万葉集の歌碑めぐり

万葉歌碑をめぐり、歌の背景等を可能な限り時間的空間的に探索し、万葉集の万葉集たる所以に迫っていきたい!

万葉歌碑を訪ねて(その1969、1970、1971)―島根県松江市東出雲町 面足山万葉公園(7、8、9)―万葉集 巻七 一三三〇、巻七 一三六一、巻八 一四一八

―その1969―

●歌は、「南淵の細川山に立つ檀弓束巻くまで人に知らえじ」である。

島根県松江市東出雲町 面足山万葉公園(7)万葉歌碑<プレート>(作者未詳)

●歌碑(プレート)は、島根県松江市東出雲町 面足山万葉公園(7)である。

 

●歌をみていこう。

 

◆南淵之 細川山 立檀 弓束纒及 人二不所知

       (作者未詳 巻七 一三三〇)

 

≪書き下し≫南淵(みなぶち)の細川山(ほそかはやま)に立つ檀(まゆみ)弓束(ゆづか)巻くまで人に知らえじ

 

(訳)南淵の細川山に立っている檀(まゆみ)の木よ、お前を弓に仕上げて弓束を巻くまで、人に知られたくないものだ。(伊藤 博 著 「万葉集 二」 角川ソフィア文庫より)

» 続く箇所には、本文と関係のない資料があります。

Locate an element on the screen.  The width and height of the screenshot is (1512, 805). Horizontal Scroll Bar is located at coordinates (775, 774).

(注)細川山:奈良県明日香村稲渕の細川に臨む山。(伊藤脚注)

(注)檀:目をつけた女の譬え。(伊藤脚注)

(注)ゆつか【弓柄・弓束】名詞:矢を射るとき、左手で握る弓の中ほどより少し下の部分。また、そこに巻く皮や布など。「ゆづか」とも。(weblio古語辞典 学研全訳古語辞典)

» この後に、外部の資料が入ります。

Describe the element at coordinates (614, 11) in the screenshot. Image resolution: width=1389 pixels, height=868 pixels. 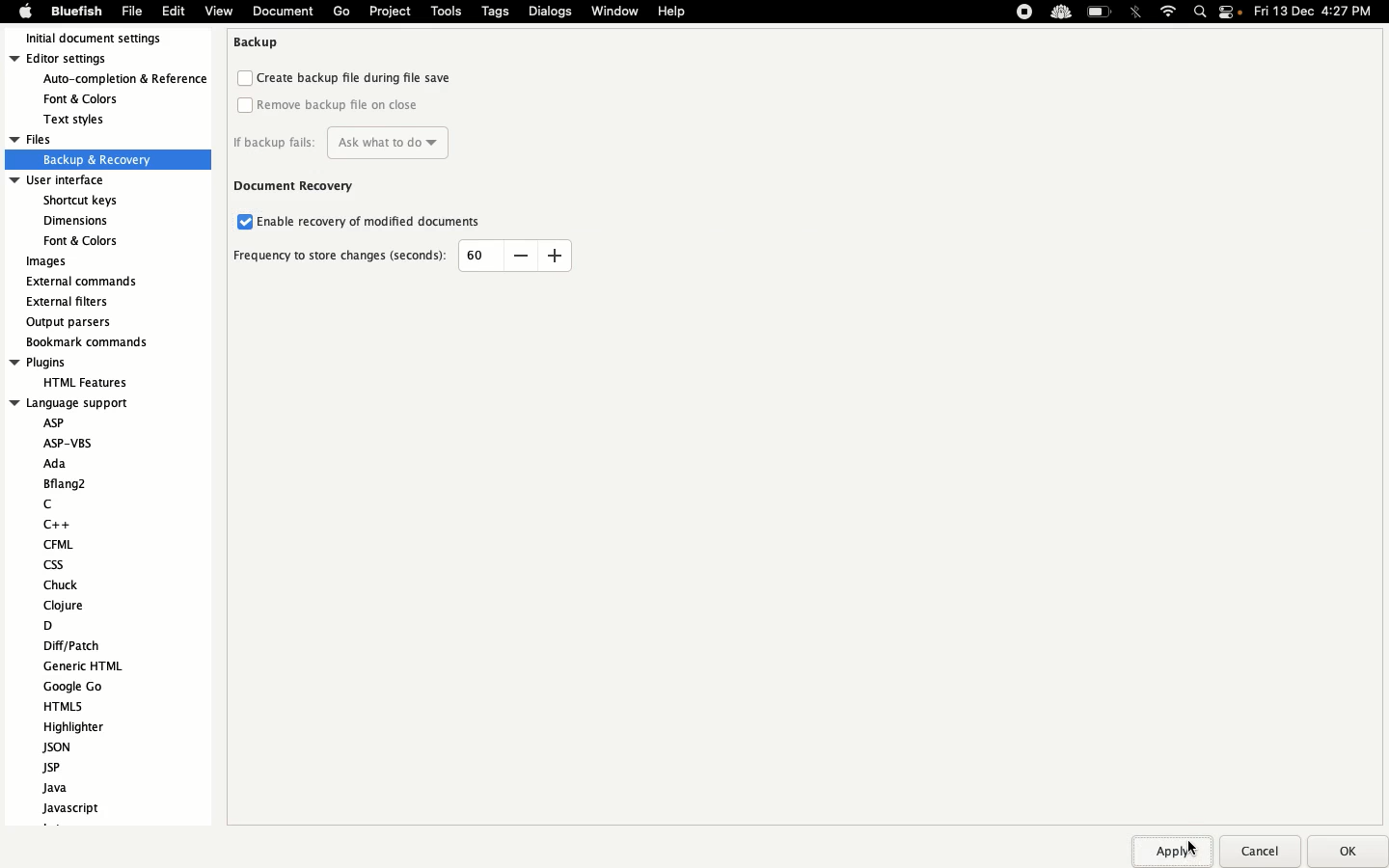
I see `Window` at that location.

(注の注)弓束巻く:弓を握る部分に桜皮や革を巻きつけること。契りを結ぶ意。(伊藤脚注)

 

 この歌については、拙稿ブログ「万葉歌碑を訪ねて(その1018)」で、「南淵の細川山」近辺の明日香村阪田坂田寺跡・飛鳥稲渕宮殿跡・稲渕飛石・飛鳥川玉藻橋の歌碑とともに紹介している。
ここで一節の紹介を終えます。